Mystère
Le journal de Françoise Giroud, Demain déjà61, est instructif. On voit qu'elle passait ses dernières années à beaucoup de remises de Légions d'honneur et de réceptions à l'Académie française. Et puis jurys, spectacles divers. Et puis soudain : « Sollers est un mystère pour moi. L'homme est brillant, tout à fait agréable, il lui arrive de faire de très bons livres, mais quelquefois, à l'entendre, on se demande s'il est paranoïaque ou s'il joue à se faire peur. Cette description terrorisante du monde où nous sommes, de la société où nous vivons et de ce qui va infailliblement suivre, les menaces qui pèsent sur nous, sur la liberté déjà perdue – il voit la censure partout –, c'est un discours que, personnellement, je supporte très mal, comme d'ailleurs toutes les anticipations catastrophiques. Et cette vénération pour le pape au milieu de son éloge du libertinage. […] Quand joue-t-il la comédie ? En tout cas, il la joue, et c'est dommage. S'il avait une once de simplicité, on pourrait l'aimer beaucoup. »

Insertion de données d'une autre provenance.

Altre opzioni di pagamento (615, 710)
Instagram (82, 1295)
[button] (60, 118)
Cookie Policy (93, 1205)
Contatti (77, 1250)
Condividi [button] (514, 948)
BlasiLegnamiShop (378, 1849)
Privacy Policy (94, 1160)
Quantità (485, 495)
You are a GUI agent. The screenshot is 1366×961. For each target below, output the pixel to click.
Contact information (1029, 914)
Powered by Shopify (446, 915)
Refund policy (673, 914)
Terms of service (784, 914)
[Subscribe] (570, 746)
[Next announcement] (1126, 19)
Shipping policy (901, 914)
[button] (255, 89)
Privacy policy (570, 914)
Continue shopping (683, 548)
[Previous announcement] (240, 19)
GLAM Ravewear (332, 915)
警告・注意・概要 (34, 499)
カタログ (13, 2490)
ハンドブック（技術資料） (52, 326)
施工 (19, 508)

Je rêve un peu sur cette once. Une certaine façon de dire non ? Une nonce ? En somme, si je comprends bien, Françoise Giroud pensait que nous vivons dans le meilleur des mondes possibles. Son ton, à mon égard, est faussement amical et condescendant. Il y avait le paternalisme, il faudra s'habituer au maternalisme. Mais sachez désormais que toute critique de l'envers de l'histoire contemporaine vous expose au diagnostic de « paranoïaque ». Cela pour votre bien, évidemment. « Ça se soigne », me disait ma grand-mère paternelle, quand je lui faisais part de ma certitude d'être un jour un grand écrivain. J'avais douze ans. Je les ai encore. Et je n'en finis pas de m'étonner que l'ironie soit si peu comprise. Encore une once d'ironie, je vous prie. Regardez, par exemple, comme cette pensée de Jean-François Kahn est profonde : « Les situations que créent les événements sont prévisibles, mais pas les événements que créent les situations. » Relisez-la plusieurs fois, elle en vaut la peine.